Изменить стиль страницы

Волнений, признаться, было хоть отбавляй. Но мы видели одно: несмотря на скептические пророчества, интерес к нам — огромный. Достаточно сказать, что за пятьдесят дней было дано шестьдесят концертов!

Многие номера программы бисировались. Были и аплодисменты, и скандирования, и корзины цветов. Но по-настоящему мы поверили в свой успех, когда за кулисы пришел всемирно известный мим Марсель Марсо. Под впечатлением увиденного он написал статью о советском мюзик-холле. «Это посланцы России, — говорилось в статье, — страны высокой культуры, высокого интеллекта, страны настоящего и будущего…»

Он приходил к нам еще не раз — слушал песни, с похвалой отзывался о наших балеринах и солистах. «Когда зрители идут на ваши представления, — говорил Марсель Марсо, — они не думают о программе. Они приходят, чтобы немного побыть в России…»

Марсель Марсо сказал, что нигде не слышал таких голосов, как в России. И сделал мне комплимент: «Эдит Пиаф пела душой, — заметил он. — Не буду сравнивать ваши голоса… но в твоей душе много отзвуков Пиаф…»

◇ ◇ ◇ ◇ ◇

■ Ваше задание: Подхватите приведенный выше рассказ о гастролях мюзик-холла и встречах с Марселем Марсо и пишите дальше, начав сразу после его последней фразы.

■ Материал:
◇ ◇ ◇ ◇ ◇

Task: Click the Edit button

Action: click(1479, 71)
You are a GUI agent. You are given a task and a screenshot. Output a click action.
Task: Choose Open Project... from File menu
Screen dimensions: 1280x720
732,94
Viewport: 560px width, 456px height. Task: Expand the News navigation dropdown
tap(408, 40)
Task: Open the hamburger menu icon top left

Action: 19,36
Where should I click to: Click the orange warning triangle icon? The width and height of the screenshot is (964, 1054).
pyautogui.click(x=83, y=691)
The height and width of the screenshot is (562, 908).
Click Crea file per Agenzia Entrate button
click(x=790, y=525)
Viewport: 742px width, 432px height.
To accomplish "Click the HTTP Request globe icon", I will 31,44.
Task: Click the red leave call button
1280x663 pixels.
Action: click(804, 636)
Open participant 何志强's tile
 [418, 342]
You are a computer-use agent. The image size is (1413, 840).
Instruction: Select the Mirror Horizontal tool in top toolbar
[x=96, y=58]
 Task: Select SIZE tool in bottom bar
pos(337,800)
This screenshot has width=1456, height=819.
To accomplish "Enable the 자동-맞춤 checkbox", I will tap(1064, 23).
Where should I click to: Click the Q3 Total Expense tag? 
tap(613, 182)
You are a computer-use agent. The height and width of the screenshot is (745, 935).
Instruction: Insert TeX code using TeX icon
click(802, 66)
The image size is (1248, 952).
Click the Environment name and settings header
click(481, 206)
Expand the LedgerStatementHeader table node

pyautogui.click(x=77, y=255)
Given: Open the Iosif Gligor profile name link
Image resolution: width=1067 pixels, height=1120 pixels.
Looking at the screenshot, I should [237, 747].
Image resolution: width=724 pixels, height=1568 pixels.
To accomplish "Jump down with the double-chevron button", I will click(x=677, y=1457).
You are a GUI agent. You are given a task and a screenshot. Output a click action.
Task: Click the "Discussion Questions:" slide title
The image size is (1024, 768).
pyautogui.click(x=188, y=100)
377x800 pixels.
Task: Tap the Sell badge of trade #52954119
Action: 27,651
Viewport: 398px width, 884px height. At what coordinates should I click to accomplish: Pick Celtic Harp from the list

◇ ◇ ◇ ◇ ◇

■ Ответ:
Тогда же на приеме в советском посольстве я познакомилась с Генеральным секретарем Французской компартии Морисом Торезом. Он подошел ко мне. представил свою жену.

«Знаете, что вы сделали? — спросил Торез. И сам ответил: — Вы сломали представления, которые складывались здесь десятилетиями. Вы, певцы и танцоры, показали нового человека Новой России — свободного, раскованного, духовно богатого. Это поистине прекрасная работа, это настоящая партийная пропаганда!..»

Мы сидели рядом, и Торез тихонько напевал русские песни — знал он их немало. После того как спели вместе «Катюшу», сказал, что собирается к нам на отдых — в Крым. Я очень обрадовалась — вскоре и мне предстояли гастроли в Ялте. Договорились встретиться, чтобы спеть у моря русские и французские песни.

Увы! Еще раз я увидела его, шахтерского сына, вожака французских коммунистов, стоя в почетном карауле у гроба…

Перебираю газетные и журнальные вырезки, пожелтевшие афиши и программки… Как жаль, что в кочевой жизни на гастролях за рубежом: из аэропорта — в отель, из отеля — в автобус, на концерт и вновь в автобус, в многомильных переездах из одного города в другой не остается порой и минутки, чтобы «оглядеться», переварить хотя бы мимолетные впечатления от увиденного и услышанного за день… Память хранит лишь немногие, самые яркие встречи.

Трудно работать в искусстве, замыкаясь только в своем жанре. Даже при всей занятости работой, общественными делами я стараюсь по возможности не пропускать ни одного сколько-нибудь значительного события в культурной жизни.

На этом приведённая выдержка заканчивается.